The Isabella Psalter (BSB Cod.gall. 16), also called the Psalter of Queen Isabella[1] or the Psalter of Isabella of England,[2] is a 14th-century volume containing the Book of Psalms, named for Isabella of France, who is herself depicted in it; it was likely a gift upon her betrothal or marriage.[3] The illuminated manuscript is also notable for its bestiary.
The psalter was produced ca. 1303–1308.[4] Like its "closest relation," the Tickhill Psalter, it shows a French influence and is similar in content and style to the Queen Mary Psalter[5] and the Ormesby Psalter.[6] Like the Queen Mary and Tickhill psalters, and like the Egerton Gospel and the Holkham Picture Bible, some of its captions and illustrations can be traced to the 12th-century Historia scholastica; all these 14th-century manuscripts may have "a thirteenth-century Parisian antecedent, reflected in the Tours Genesis window" (in reference to a window in the clerestory of the Tours Cathedral).[7] It is currently held in the Bavarian State Library, Munich.[6]

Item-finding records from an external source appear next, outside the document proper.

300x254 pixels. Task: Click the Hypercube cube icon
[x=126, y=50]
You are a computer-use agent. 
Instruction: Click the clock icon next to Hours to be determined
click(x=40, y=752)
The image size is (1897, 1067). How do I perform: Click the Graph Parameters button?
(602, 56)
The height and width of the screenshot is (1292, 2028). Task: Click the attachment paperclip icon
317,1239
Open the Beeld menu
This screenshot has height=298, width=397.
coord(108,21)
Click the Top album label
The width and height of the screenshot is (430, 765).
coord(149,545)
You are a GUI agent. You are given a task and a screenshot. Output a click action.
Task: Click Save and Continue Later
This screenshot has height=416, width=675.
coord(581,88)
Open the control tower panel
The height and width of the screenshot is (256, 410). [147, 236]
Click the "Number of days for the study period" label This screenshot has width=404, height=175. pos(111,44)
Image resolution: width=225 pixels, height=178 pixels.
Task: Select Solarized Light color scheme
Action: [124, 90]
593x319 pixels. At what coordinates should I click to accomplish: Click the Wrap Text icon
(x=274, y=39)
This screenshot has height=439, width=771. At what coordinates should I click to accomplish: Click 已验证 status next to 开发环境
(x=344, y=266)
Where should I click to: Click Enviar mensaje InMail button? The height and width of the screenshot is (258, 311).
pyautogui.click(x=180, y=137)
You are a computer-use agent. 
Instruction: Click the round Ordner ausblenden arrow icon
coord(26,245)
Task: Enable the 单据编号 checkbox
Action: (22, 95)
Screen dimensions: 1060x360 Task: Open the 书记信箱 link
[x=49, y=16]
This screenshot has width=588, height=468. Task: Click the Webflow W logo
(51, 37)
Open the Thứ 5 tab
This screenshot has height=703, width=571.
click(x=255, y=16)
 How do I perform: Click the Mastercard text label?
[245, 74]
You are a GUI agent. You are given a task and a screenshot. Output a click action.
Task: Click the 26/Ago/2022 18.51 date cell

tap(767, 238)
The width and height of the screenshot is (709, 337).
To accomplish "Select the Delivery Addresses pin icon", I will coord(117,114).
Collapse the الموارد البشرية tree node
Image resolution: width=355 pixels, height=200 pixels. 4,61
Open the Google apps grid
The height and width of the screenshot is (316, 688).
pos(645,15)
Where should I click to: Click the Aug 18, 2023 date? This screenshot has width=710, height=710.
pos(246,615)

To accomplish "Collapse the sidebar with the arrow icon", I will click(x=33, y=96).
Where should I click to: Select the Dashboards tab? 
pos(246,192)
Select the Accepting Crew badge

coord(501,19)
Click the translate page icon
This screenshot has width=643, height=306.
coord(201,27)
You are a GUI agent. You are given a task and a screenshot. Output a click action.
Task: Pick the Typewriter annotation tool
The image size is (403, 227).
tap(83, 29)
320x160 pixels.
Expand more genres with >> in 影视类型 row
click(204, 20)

According to Donald Drew Egbert, the illuminators belong to the same group that illuminated the Tickhill Psalter.[8] Art historian Ellen Beer, however, states that while there are similarities, Egbert is too quick to identify the illuminators (whom he connects to four other manuscripts as well).[9] According to Beer, two of the illuminators responsible for the Psalter of St. Louis can be recognized in the Isabella Psalter.[10]
The psalter measures 28.7 by 20.2 centimetres (11.3 by 8.0 in) and consists of 131 parchment pages.[11] The first section is a calendar, with two illuminations per page, followed by a section with illuminations of scenes from the Old Testament and a complete bestiary, which (as in the Queen Mary Psalter) are executed as marginalia.[12]